The sorting algorithms are written as textbook implementations for clarity, objectivity, and fairness to each language. The standard library sort for Swift uses the sorted() function while C uses qsort() from cstdlib.
Results
Below are the results of running each program over 20 trials with 100,000 integers. The average execution times are displayed in seconds with the standard deviation listed underneath. All trials were run with the release build configuration, since we know Swift would be too slow in debug. The final row in each table is the difference in speed of Swift compared to C. A positive value indicates that Swift is faster, while a negative value indicates that Swift is slower. For example, if C runs in 1.2 seconds and Swift runs in 3.6 seconds, then Swift is 3 times (-3x) slower. Also note that the different compiler optimization levels have no affect on C, but are listed for consistency.
|
T = 20
N = 100,000 Release |
Std lib sort | Quick sortO(n log n) |
Heap sortO(n log n) |
Insertion sortO(n2) |
Selection sortO(n2) |
|---|---|---|---|---|---|
C -O3 |
0.020853 s (± 0.000191) |
0.011243 s (± 0.000042) |
0.014909 s (± 0.000360) |
7.575798 s (± 0.016685) |
6.981794 s (± 0.004399) |
Swift -O |
0.014114 s (± 0.000413) |
0.016745 s (± 0.000202) |
0.042325 s (± 0.003881) |
33.819305 s (± 0.120471) |
25.255743 s (± 0.084152) |
| Difference | 1.48x | -1.48x | -2.84x | -4.46x | -3.62x |
Note: I should point out that Swift has slightly regressed in beta 6 — but it is still substantially faster than Objective-C on all algorithms. When comparing the results above with Table 4 from Part II, we see that Swift is slower for each sort by the following rates: 1.01x, 1.06x, 1.15x, 1.23x, 1.33x, respectively. Remember, Swift is still in beta. Things happen. If previous releases are any indication, we will surely see improvements.
Unexpectedly, Swift outperforms C for the standard library sort. This may reveal more about the standard library sorting algorithms than it does about the languages, but it is fascinating nonetheless. Examining the other sorts, C comes out ahead as most would have guessed — but its margins are small, relatively speaking. Recall how Swift nailed Objective-C in the previous post. At its slowest, Swift was still 6x faster than Objective-C, which means that Objective-C could not dream of performing this well.
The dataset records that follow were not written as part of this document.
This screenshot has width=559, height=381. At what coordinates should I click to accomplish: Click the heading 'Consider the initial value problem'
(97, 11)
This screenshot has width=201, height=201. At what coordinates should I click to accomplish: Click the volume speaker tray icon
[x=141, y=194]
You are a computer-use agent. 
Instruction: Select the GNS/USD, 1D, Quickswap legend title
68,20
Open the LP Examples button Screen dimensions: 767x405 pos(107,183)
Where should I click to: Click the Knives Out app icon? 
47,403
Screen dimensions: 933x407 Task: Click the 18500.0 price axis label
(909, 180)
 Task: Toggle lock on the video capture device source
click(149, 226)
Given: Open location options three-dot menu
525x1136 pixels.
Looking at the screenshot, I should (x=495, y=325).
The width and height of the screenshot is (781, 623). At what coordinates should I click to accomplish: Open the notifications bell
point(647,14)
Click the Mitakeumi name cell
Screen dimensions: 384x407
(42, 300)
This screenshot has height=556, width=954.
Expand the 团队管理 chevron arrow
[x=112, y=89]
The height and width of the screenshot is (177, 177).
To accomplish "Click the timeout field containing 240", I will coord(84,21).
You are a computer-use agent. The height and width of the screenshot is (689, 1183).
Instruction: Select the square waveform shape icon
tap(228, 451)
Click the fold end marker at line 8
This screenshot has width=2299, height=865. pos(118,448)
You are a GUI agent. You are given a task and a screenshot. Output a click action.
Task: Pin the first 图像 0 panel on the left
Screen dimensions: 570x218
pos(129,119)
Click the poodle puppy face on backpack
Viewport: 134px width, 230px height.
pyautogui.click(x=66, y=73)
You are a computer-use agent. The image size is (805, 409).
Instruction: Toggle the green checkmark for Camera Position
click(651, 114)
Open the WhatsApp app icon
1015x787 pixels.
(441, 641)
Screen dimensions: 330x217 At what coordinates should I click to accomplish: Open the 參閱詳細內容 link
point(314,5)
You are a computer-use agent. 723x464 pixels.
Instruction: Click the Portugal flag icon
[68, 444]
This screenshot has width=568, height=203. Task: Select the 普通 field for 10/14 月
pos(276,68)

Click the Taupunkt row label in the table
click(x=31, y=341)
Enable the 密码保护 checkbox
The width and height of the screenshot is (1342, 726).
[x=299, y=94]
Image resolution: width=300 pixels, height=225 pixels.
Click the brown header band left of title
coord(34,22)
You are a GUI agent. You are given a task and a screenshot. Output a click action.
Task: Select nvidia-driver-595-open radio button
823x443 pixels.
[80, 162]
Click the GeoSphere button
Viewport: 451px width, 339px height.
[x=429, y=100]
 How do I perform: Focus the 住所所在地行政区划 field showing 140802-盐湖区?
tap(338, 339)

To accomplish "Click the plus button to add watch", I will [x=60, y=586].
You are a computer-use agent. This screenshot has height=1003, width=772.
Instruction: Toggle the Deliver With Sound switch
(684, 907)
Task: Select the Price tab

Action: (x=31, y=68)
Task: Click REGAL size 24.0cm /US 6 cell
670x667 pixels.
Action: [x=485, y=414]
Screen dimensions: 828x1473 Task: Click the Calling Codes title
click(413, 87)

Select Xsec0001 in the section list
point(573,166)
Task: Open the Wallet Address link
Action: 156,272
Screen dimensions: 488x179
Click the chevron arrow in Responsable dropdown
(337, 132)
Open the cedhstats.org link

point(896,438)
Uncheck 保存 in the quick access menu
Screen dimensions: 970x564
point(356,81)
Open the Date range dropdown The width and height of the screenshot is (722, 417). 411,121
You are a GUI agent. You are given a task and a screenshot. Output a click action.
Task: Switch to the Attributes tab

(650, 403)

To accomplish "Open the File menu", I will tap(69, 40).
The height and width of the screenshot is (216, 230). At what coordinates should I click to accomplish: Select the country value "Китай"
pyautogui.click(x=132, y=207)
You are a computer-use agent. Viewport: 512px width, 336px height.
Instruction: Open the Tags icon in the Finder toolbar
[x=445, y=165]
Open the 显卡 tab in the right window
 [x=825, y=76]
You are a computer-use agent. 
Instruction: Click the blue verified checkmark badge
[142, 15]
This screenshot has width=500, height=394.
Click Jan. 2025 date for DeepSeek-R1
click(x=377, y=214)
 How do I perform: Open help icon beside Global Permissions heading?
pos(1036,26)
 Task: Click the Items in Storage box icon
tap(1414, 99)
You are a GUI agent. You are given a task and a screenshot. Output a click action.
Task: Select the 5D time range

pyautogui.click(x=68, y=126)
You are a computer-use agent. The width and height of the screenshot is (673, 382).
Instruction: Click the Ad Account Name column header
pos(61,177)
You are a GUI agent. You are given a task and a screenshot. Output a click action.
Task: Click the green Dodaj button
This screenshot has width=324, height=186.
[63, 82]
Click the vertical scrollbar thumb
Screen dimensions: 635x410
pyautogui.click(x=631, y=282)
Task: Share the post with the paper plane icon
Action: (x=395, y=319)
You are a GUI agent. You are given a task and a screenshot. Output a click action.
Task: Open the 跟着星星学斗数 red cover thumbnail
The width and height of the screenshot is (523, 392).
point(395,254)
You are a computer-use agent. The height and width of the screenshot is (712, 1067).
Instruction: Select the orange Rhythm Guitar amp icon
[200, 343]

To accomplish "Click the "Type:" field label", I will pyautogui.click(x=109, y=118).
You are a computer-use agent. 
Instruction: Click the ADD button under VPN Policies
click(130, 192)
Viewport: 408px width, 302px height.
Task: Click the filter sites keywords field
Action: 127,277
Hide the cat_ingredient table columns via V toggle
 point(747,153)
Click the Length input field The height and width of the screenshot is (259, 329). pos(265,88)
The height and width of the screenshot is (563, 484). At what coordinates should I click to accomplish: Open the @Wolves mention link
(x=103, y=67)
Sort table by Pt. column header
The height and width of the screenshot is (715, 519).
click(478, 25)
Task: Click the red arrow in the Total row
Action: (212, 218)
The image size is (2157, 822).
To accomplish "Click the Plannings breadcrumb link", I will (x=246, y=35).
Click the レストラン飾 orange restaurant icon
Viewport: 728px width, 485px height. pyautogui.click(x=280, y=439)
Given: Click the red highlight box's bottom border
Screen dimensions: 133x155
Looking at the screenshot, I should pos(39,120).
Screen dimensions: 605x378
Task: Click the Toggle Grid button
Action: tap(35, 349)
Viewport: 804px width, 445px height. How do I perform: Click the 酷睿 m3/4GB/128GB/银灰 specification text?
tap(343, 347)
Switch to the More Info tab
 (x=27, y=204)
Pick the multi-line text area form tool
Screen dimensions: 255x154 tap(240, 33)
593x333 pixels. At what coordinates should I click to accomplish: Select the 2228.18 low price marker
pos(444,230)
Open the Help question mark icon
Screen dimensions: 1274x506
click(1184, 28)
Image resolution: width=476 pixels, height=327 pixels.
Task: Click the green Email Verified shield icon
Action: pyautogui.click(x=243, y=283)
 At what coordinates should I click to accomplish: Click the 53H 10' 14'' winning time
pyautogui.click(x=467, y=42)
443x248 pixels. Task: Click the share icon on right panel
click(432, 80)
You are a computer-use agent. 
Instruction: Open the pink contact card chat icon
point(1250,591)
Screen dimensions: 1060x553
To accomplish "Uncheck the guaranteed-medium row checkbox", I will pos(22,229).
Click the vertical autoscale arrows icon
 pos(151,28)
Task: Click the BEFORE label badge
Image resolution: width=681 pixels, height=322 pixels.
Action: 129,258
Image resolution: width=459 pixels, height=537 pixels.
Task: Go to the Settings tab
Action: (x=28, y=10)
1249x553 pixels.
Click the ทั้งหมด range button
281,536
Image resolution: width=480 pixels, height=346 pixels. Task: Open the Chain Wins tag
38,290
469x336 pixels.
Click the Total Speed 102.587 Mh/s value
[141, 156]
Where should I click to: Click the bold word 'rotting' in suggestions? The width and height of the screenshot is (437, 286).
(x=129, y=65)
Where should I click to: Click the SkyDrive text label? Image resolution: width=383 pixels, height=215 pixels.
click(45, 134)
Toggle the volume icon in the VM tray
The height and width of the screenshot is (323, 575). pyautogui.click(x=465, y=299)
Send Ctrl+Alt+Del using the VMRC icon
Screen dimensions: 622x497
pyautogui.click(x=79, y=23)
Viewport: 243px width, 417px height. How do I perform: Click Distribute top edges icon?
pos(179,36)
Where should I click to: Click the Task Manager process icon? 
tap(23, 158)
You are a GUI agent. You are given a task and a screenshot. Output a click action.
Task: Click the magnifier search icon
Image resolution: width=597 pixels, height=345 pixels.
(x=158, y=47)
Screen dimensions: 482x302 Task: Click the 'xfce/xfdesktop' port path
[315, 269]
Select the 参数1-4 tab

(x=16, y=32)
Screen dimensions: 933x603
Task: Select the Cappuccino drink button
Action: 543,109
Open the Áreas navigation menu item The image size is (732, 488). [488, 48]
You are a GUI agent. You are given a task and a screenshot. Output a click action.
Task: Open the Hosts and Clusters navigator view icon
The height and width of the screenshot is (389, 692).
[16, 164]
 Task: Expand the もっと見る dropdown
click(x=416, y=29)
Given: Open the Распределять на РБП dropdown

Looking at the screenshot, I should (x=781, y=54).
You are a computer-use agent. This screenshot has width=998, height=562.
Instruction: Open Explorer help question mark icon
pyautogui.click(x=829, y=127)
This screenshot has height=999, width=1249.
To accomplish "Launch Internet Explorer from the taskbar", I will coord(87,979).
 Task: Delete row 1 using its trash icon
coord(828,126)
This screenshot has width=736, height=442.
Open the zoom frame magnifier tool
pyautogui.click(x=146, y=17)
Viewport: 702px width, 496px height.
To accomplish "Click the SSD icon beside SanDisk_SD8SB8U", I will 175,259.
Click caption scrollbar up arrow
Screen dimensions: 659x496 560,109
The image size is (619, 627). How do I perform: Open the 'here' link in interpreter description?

This is a big deal.
|
T = 20
N = 100,000 Release |
Std lib sort | Quick sortO(n log n) |
Heap sortO(n log n) |
Insertion sortO(n2) |
Selection sortO(n2) |
|---|---|---|---|---|---|
C -Ofast |
0.020861 s (± 0.000216) |
0.011245 s (± 0.000044) |
0.014932 s (± 0.000308) |
7.578673 s (± 0.012784) |
6.985793 s (± 0.004598) |
Swift -Ounchecked |
0.009508 s (± 0.000367) |
0.011953 s (± 0.000603) |
0.033006 s (± 0.002562) |
30.831836 s (± 0.057725) |
9.660987 s (± 0.078939) |
| Difference | 2.19x | -1.06x | -2.21x | -4.07x | -1.38x |
Here we see what we should expect from -Ounchecked, given the results in Table 1. There is a similar pattern, only amplified. Swift gets even faster and even closer to C.
Approaching the speed of C
It’s serendipitous that c denotes the speed of light in physics, isn’t it? A common view in the programming community is that nothing beats C, and rightly so. It paved the road ahead and has endured the decades since its inception. I doubt that C is going anywhere, but this new kid on the block is pretty swift.
As programmers, we have a choice with regard to our toolsets. Programming languages come in a variety of forms with a variety of features. The opportunity costs of choosing one language are the features that you are foregoing in another. Swift is no C when it comes to speed, but when considering the features of each language, Swift’s superiority is undisputed.
And now we must patiently wait for the next beta.